THE GOLFER'S RUBAIYAT[1]
BY H.W. BOYNTON
Wake! for the sun has driven in equal flight The stars before him from the Tee of Night, And holed them every one without a miss, Swinging at ease his gold-shod Shaft of Light.
Now the fresh Year, reviving old Desires, The thoughtful Soul to Solitude retires, Pores on this Club and That with anxious eye, And dreams of Rounds beyond the Rounds of Liars.
Come, choose your ball, and in the Fire of Spring Your Red Coat, and your wooden Putter fling; The Club of Time has but a little while To waggle, and the Club is on the swing.
Whether at Musselburgh or Shinnecock, In motley Hose or humbler motley Sock, The Cup of Life is ebbing Drop by Drop, Whether the Cup be filled with Scotch or Bock.
A Bag of Clubs, a Silver-Town or two, A Flask of Scotch, a Pipe of Shag--and Thou Beside me caddying in the Wilderness-- Ah, Wilderness were Paradise enow.

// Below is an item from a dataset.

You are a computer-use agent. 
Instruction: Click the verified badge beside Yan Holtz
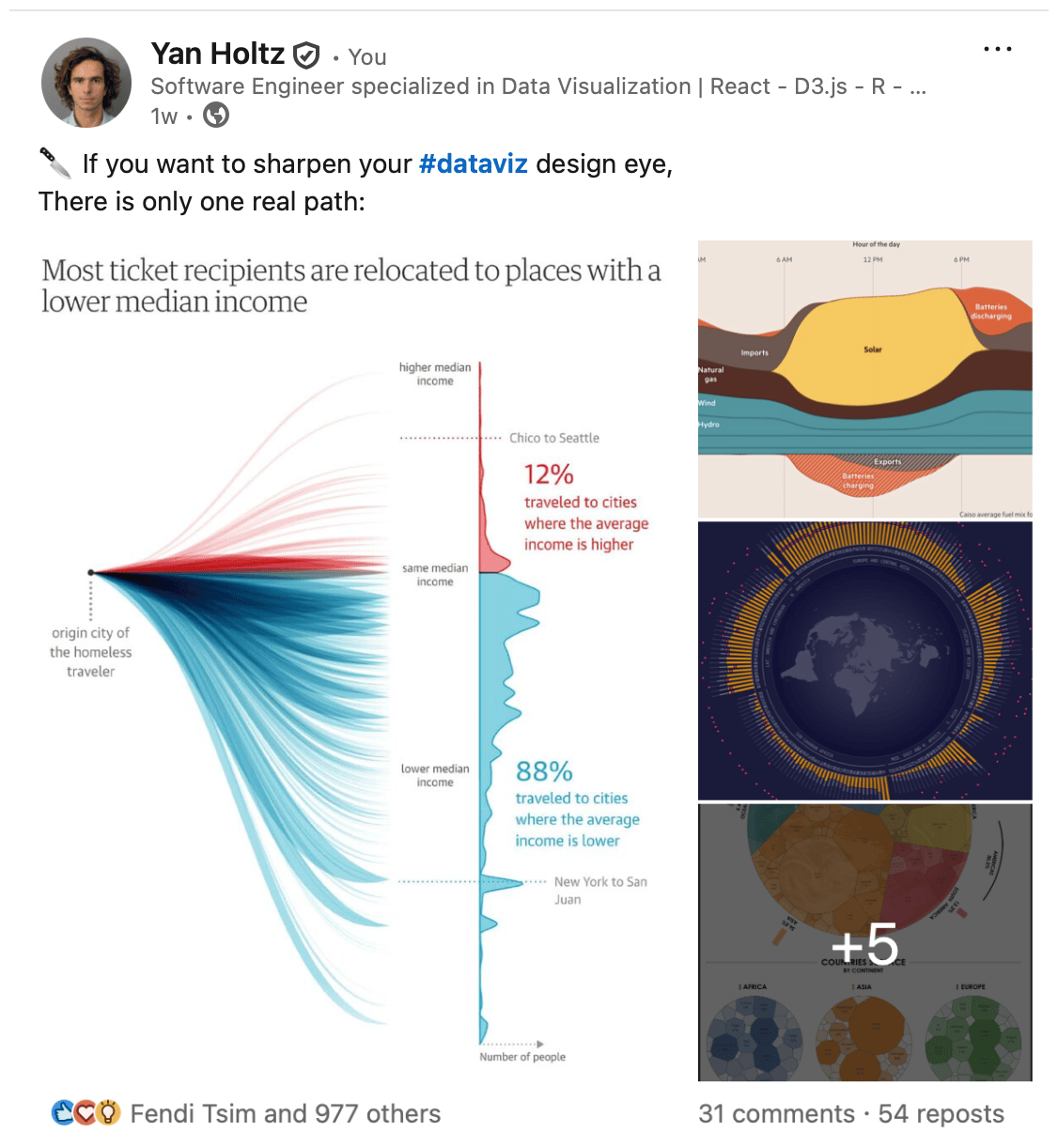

They say the Female and the Duffer strut On sacred Greens where Morris used to put; Himself a natural Hazard now, alas! That nice hand quiet now, that great Eye shut.
I sometimes think that never springs so green The Turf as where some Good Fellow has been, And every emerald Stretch the Fair Green shows His kindly Tread has known, his sure Play seen.
Myself when young did eagerly frequent Jamie and His, and heard great argument Of Grip and Stance and Swing; but evermore Found at the Exit but a Dollar spent.
With them the seed of Wisdom did I sow, And with mine own hand sought to make it grow; And this was all the Harvest that I reaped: "You hold it This Way, and you swing it So."
The swinging Brassie strikes; and, having struck, Moves on: nor all your Wit or future Luck Shall lure it back to cancel half a Stroke, Nor from the Card a single Seven pluck.
And that inverted Ball they call the High-- By which the Duffer thinks to live or die, Lift not your hands to IT for help, for it As impotently froths as you or I.
Yon rising Moon that leads us Home again, How oft hereafter will she wax and wane; How oft hereafter rising wait for us At this same Turning--and for One in vain.
And when, like her, my Golfer, I have been And am no more above the pleasant Green, And you in your mild Journey pass the Hole I made in One--ah! pay my Forfeit then!
[Footnote 1: By permission of Fox, Duffield and Company. From _The Golfer's Rubaiyat_. Copyright, 1901, by Herbert S. Stone and Company.]
MR. DOOLEY ON REFORM CANDIDATES
BY FINLEY PETER DUNNE
"That frind iv ye'ers, Dugan, is an intilligent man," said Mr. Dooley. "All he needs is an index an' a few illusthrations to make him a bicyclopedja iv useless information."
"Well," said Mr. Hennessy, judiciously, "he ain't no Soc-rates an' he ain't no answers-to-questions colum; but he's a good man that goes to his jooty, an' as handy with a pick as some people are with a cocktail spoon. What's he been doin' again ye?"